## Testo in esame:
Ogni anno mi tocca beccarmi lo sfogo di una persona che si lamenta perché non ci sono gli sconti e perché i libri costano troppo. Alle 19.44, con ancora tre ore davanti.

Grande novità dell’anno, l’area “Lounge espositori” dove si potevano mangiare cose più buone di quelle che toccano ai visitatori (per esempio l’hot dog con il pane freddo e il würstel mezzo crudo). Code lunghette, ma tutto sommato il panino con la salsiccia cruda di Bra meritava un assaggio.

Stand più affollato, senza dubbio, quello dove regalavano il Grand Soleil, al confine con l’area Cook Book. Grande novità di quest’anno, in linea con la nuova passione per i cuochi, a Cook Book si poteva trovare una libreria dedicata ai titoli sulla cucina e la gastronomia e un’area dove si sono esibiti ai fornelli nomi noti della ristorazione e della tv. Anche Benedetta Parodi, sì.

(premesso che ho molti amici abruzzesi) Ingombrante vicino di stand, la Regione Abruzzo festeggiava i 150 anni della nascita di D’Annunzio con un’esposizione di cimeli (mancavano: lastre di vetro sporche, costole) e una serie di incontri e spettacoli. Amiche e amici abruzzesi, voi non avete idea di come spende i vostri soldi la vostra regione. Tipo che a un certo punto (le otto di sera, dopo dieci ore che stai in fiera) (dieci ore di neon e cupo rombo della morte fatto dal chiacchiericcio di migliaia di persone) partono gli zampognari. E i canti in dialetto. E un altra sera un tenore che cantava CON IL MICROFONO, per giunta composizioni giovanili del Vate musicate.

L’organizzazione ha sbagliato i cartelli dello stand di una nota casa editrice romana, diventata per quest’anno minimun fax.

A sorpresa, non c’era la Panini Comics. Voci di corridoio dicevano che hanno fatto talmente tanti soldi a Lucca che non si sono presi il disturbo di muoversi per una fiera per loro non così vantaggiosa (era vantaggiosa per me, perché avendoli come vicini qualche buon affare si riusciva sempre a combinare), mannaggia)

Un sentito grazie al ristorante La via del sale, per averci dato anche quest’anno da mangiare a un’ora indecente, resa ancora più indecente dal fatto che abbiamo parcheggiato all’altra estremità della via e in centro a Torino, se non lo sapete, le vie sono luuunghe. Fanno cucina piemontese con qualche influsso ligure, nel nostro caso riscontrabile soprattutto nel rapporto con il cameriere (ma in fondo non aveva tutti i torti: siamo arrivati con mezz’ora di ritardo e al “cosa prendete?” ci sono stati lunghi momenti di uuuhm, eeehm) (inoltre: gli emiliani sembrano andare molto in panico davanti a piatti estranei alla loro tradizione, o almeno quelli che conosco io). Acciughe al verde FTW, comunque.

[Voci di dati raccolte]
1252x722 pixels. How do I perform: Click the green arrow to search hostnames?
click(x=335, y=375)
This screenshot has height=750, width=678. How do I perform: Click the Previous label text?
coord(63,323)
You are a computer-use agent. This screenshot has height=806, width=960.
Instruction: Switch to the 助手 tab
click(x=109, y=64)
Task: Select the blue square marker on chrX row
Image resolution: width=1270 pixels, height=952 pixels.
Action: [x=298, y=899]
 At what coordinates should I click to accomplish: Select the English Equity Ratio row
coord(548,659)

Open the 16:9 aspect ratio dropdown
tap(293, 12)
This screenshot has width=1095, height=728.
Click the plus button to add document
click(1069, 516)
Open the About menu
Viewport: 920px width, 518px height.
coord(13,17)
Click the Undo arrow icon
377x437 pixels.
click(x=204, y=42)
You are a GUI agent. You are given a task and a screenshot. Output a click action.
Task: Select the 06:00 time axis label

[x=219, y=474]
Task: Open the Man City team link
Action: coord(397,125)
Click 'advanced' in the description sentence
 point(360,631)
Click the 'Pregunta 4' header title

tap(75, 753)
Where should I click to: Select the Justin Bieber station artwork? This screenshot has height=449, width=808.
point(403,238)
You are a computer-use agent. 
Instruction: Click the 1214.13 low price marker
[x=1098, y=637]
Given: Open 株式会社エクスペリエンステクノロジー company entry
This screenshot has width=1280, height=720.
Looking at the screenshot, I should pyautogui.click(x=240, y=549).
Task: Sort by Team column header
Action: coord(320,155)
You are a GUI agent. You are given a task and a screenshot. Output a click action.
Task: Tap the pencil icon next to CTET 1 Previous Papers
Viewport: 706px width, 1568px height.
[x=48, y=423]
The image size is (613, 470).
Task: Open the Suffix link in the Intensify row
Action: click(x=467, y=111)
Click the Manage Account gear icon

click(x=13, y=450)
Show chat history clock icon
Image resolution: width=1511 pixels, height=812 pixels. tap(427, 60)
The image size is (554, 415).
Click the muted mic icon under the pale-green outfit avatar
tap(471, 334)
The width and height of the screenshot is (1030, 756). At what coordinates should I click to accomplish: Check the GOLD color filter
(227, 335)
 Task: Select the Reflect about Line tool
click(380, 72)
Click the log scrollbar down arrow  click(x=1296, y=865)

## Obiettivo dell'esercizio:
Secondo il resoconto della fiera, quale ente festeggiava i 150 anni della nascita di D'Annunzio? Le righe costituiscono un materiale a sé stante, distinto dal testo.

## Esercizio svolto:
La Regione Abruzzo.